|Cystic Fibrosis (CF) Common Mutation Panel||
Polymerase chain reaction (PCR)
|Container Type||Container Size||Specimen Volume|
Purple tube (EDTA)
|4 mL||4 mL-8 mL|
Room temperature - 24 hour(s)
- Do not centrifuge
- Do not freeze
Reasons for Rejection
- Centrifuged specimen
- Clotted specimen
- Frozen specimen
- Wrong collection tube
Please click on the Lab Form Link in the Forms Section to print and complete the Genetic Test Requisition Form. Submission of completed Genetic Test Requisition Form is required, and submission of informed consent form is recommended. Submission of patient's ethnicity and family history information regarding CF is required for result interpretation.
Cystic fibrosis (CF) is an autosomal recessive disorder caused by the presence of loss-of-function mutation in both alleles of the CFTR gene. Classic CF is characterized by chronic lung disease, gastrointestinal malabsorption, pancreatic insufficiency, and obstructive azoospermia in males. Atypical (non-classic) CF is characterized by milder symptoms with findings often limited to single organ system, such as recurrent pancreatitis, recurrent sinusitis, bilateral absence of vas deferens, nasal polyposis, or bronchiectasis.
This CF common mutation panel includes 60 common mutations in the CFTR gene that are known to be pathogenic, 23 of which are recommended by the ACMG/ACOG for CF carrier screening. This test can be used as a reproductive carrier screening for couples in prenatal/preconceptional care, as a carrier screening for individuals with family history of CF, or as a diagnostic testing for patients with symptoms of classic CF. CF mutation detection rates of this 60 mutation panel are: 96% in Ashkenazi Jewish, 91% in European Caucasian, 84% in Hispanic, 73% in African American, and 55% in Asian American population.
If both members of the couple have been determined to be CF carriers, prenatal testing can be performed on amniotic fluid sample. Diagnostic testing can be performed upon request when appropriate (such as confirmation of mutations identified on newborn screening). Please contact Molecular Genetics Lab (614) 722-2866 for more information.

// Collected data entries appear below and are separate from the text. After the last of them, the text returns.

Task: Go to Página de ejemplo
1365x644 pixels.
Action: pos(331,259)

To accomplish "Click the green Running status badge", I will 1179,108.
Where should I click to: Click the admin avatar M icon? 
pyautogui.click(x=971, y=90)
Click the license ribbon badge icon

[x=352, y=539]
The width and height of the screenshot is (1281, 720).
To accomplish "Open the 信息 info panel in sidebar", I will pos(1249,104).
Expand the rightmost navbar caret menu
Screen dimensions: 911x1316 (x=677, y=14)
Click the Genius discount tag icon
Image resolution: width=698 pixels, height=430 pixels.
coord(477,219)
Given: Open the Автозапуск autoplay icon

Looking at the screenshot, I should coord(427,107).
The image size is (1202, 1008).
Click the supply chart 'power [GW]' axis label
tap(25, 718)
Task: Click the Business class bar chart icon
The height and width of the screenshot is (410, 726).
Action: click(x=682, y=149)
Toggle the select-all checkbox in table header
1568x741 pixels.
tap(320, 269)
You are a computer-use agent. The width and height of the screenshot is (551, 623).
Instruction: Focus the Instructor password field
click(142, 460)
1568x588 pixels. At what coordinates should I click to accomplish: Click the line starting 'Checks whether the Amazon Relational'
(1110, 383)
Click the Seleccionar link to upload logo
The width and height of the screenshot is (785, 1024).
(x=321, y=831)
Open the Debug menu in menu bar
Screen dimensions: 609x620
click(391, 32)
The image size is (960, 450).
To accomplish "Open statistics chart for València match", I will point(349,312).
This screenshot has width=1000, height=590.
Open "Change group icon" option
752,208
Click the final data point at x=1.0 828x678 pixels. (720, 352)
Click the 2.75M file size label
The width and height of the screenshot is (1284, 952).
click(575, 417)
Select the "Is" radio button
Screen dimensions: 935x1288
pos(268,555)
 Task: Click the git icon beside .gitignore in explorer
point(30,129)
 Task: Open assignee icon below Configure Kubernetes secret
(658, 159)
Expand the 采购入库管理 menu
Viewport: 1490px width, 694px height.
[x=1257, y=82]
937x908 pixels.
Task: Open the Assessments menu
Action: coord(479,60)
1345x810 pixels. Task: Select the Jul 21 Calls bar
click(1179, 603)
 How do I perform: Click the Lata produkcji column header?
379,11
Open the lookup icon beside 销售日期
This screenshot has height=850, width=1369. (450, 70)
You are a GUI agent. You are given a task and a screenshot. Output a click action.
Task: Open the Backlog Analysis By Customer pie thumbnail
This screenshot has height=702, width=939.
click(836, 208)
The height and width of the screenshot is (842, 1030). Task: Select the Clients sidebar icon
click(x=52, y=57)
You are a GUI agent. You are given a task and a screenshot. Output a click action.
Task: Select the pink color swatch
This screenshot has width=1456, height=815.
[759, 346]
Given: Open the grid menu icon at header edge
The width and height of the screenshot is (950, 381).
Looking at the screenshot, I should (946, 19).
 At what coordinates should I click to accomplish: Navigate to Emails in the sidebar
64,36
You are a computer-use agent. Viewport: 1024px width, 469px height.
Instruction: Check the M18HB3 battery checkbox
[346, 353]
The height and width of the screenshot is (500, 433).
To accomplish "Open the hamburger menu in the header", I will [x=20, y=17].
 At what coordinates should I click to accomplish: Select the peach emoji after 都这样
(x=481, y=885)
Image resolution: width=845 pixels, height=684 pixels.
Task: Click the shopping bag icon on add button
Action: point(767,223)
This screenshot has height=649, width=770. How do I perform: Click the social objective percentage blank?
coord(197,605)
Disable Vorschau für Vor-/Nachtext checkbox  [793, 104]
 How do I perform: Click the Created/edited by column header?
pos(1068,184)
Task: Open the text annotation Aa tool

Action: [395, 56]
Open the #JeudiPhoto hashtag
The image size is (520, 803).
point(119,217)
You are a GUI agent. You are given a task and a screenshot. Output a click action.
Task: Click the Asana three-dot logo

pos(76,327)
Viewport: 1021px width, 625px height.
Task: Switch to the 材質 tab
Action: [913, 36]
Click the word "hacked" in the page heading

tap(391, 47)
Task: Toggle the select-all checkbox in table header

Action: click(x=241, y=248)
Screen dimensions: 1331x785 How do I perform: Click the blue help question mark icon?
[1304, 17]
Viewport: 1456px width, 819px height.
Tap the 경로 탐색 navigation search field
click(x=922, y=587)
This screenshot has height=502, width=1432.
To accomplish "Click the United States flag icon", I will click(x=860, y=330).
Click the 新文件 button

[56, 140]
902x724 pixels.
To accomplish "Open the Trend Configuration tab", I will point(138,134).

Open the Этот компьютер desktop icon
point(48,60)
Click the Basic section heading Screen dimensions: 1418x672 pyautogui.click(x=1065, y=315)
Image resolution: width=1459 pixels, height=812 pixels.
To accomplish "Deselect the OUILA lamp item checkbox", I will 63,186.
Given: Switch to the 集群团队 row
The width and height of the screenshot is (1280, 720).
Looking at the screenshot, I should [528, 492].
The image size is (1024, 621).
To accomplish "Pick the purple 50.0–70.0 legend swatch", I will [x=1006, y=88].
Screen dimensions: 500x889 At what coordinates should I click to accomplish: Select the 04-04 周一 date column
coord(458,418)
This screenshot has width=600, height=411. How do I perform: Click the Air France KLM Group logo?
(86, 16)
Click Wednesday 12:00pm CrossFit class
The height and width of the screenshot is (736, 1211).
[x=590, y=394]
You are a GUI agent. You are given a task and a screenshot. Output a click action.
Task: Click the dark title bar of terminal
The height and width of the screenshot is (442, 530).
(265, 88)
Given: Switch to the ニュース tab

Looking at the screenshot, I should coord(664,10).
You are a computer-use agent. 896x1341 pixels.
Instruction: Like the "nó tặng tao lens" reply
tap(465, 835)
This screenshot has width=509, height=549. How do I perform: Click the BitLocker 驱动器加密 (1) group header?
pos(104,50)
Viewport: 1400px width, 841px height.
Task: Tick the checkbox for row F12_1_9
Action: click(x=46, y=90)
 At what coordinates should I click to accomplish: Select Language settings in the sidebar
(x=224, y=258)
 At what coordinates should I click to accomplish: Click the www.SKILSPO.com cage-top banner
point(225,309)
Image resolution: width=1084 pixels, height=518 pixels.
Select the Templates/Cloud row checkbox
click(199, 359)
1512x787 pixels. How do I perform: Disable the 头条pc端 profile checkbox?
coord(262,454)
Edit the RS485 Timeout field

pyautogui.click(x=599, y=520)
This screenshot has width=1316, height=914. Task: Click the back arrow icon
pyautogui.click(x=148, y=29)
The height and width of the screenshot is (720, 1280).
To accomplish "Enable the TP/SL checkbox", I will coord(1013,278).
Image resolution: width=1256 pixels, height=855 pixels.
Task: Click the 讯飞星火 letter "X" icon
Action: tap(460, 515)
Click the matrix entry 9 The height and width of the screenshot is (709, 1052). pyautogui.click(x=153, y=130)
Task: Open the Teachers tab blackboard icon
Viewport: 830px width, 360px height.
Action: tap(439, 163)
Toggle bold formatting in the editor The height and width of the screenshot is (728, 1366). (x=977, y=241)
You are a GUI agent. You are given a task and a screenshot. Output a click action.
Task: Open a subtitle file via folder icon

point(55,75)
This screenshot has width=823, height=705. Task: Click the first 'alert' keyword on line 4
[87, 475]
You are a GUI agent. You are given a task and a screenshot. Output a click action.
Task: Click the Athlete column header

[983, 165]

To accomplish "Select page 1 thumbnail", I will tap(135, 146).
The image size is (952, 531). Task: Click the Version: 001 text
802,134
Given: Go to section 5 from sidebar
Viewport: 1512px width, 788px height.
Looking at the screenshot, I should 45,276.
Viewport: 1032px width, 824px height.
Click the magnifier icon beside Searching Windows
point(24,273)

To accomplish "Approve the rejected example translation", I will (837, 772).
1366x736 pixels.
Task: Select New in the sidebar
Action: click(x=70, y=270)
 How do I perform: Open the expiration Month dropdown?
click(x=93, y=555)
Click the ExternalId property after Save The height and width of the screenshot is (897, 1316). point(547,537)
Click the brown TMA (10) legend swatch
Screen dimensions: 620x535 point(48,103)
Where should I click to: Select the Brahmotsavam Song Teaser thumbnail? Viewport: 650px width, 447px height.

Mutations Tested: deltaF508 (c.1521_1523delCTT), deltaI507 (c.1519_1521delATC), G542X (c.1624G>T), G85E (c.254G>A), R117H (c.350G>A), 621+1G>T (c.489+1G>T), 711+1G>T (c.579+1G>T), R334W (c.1000C>T), R347P (c.1040G>C), A455E (c.1364C>A), 1717-1G>A (c.1585-1G>A), R560T (c.1679G>C), R553X (c.1657C>T), G551D (c.1652G>A), 1898+1G>A (c.1766+1G>A), 2184delA (c.2052delA), 2789+5G>A (c.2657+5G>A), 3120+1G>A (c.2988+1G>A), R1162X (c.3484C>T), 3659delC (c.3528delC), 3849+10kbC>T (c.3717+12191C>T), W1282X (c.3846G>A), N1303K (c.3909C>G), 1078delT (c.948delT), 394delTT (c.262_263delTT), Y122X (c.366T>A), R347H (c.1040G>A), V520F (c.1558G>T), A559T (c.1675G>A), S549N (c.1646G>A), S549R (c.1647T>G), 1898+5G>T (c.1766+5G>T), 2183AA>G (c.2051_2052delAAinsG), 2307insA (c.2175_2176insA), Y1092X (c.3276C>A and c.3276C>G), M1101K (c.3302T>A), S1255X (c.3607A>G and C.3764C>A), 3876delA (c.3744delA), 3905insT (c.3773_3774insT), CFTR del e2,3 (c.54-5940_273+10250del21kb), W1089X (c.3266G>A), 1677delTA (c.1545_1546delTA), D1152H (c.3454G>C), R1158X (c.6472C>T), G178R (c.532G>A), 3791delC (c.3659delC), L206W (c.617T>G), E60X (c.178G>T), R75X (c.223C>T), Q493X (c.1477C>T), 2055del9>A (c.1923_1931del9insA), S1196X (c.3587C>G), 935delA (c.803delA), 2143delT (c.2012delT), K710X (c.2128A>T), G330X (c.988G>T), Q890X (c.2668C>T), R1066C (c.3196C>T), 3199del6 (c.3067_3072delATAGTG), 406-1G>A (c.274-1G>A).
The above mutations are listed according to the legacy nomenclature; the standard nomenclature is listed in parentheses. For specimens positive for R117H, the IVS8 poly-T tract status (5T/7T/9T) will also be reported. Poly-T tract status will be also reported if the provided study indication includes male infertility or atypical CF.